A pesar de que solemos buscar la intimidad cuando queremos ganarnos el interés de alguien, los primeros contactos es preferible tenerlos en grupo que en solitario. Según una investigación realizada por la psicóloga Drew Walker, resultamos más atractivos cuando estamos en grupo que de manera aislada, ya que los rasgos comunes son más deseables que los raros.

5. Análisis del lenguaje no verbal

Conociendo cómo se interpreta el lenguaje no verbal, podemos saber tanto la receptividad del otro por sus posturas como la manera en la que tenemos que manifestarnos para transmitir interés. Por ejemplo, abstenerse de cruzar tobillos o brazos durante el cortejo ya que este gesto denota en el primer caso duda y en el segundo rechazo.

Otro error común es fijarse en la posición de la cabeza durante la conversación, cuando lo que realmente nos da una referencia del interés que los demás tienen es que la postura del torso y las piernas se dirijan nosotros.

Un gesto bien conocido y popularmente relacionado con las mujeres es el de tocarse el pelo. Más que una señal de interés para ellos (que también), es un recurso para ellas, ya que funciona como un potente captador de la atención de un hombre el que la mujer se toque discretamente.

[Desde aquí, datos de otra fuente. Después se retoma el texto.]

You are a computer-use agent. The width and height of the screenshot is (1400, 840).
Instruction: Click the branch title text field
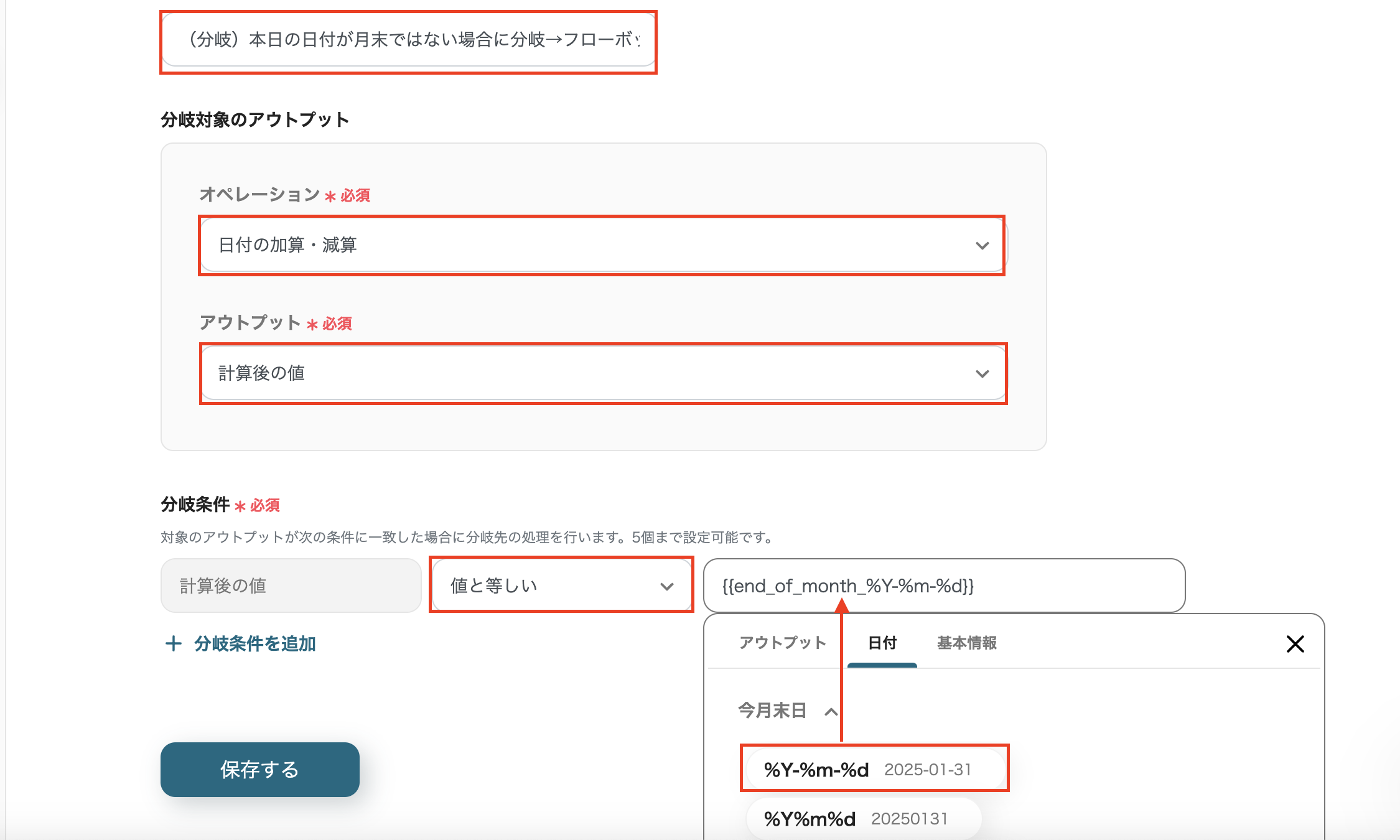tap(408, 40)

Las técnicas para ligar no son infalibles

Dicho lo cual, no pierdas de vista que a pesar de que las investigaciones científicas, el estudio de la mente y el análisis de nuestra corporalidad ha arrojado luz acerca de algunos aspectos a tener en cuenta a la hora de ligar, estas indicaciones no pueden ser tomadas como un dogma ya que existen muchas excepciones a las reglas. 

El arte de la seducción es algo muy personal donde la naturalidad y la sencillez son las verdaderas claves del éxito.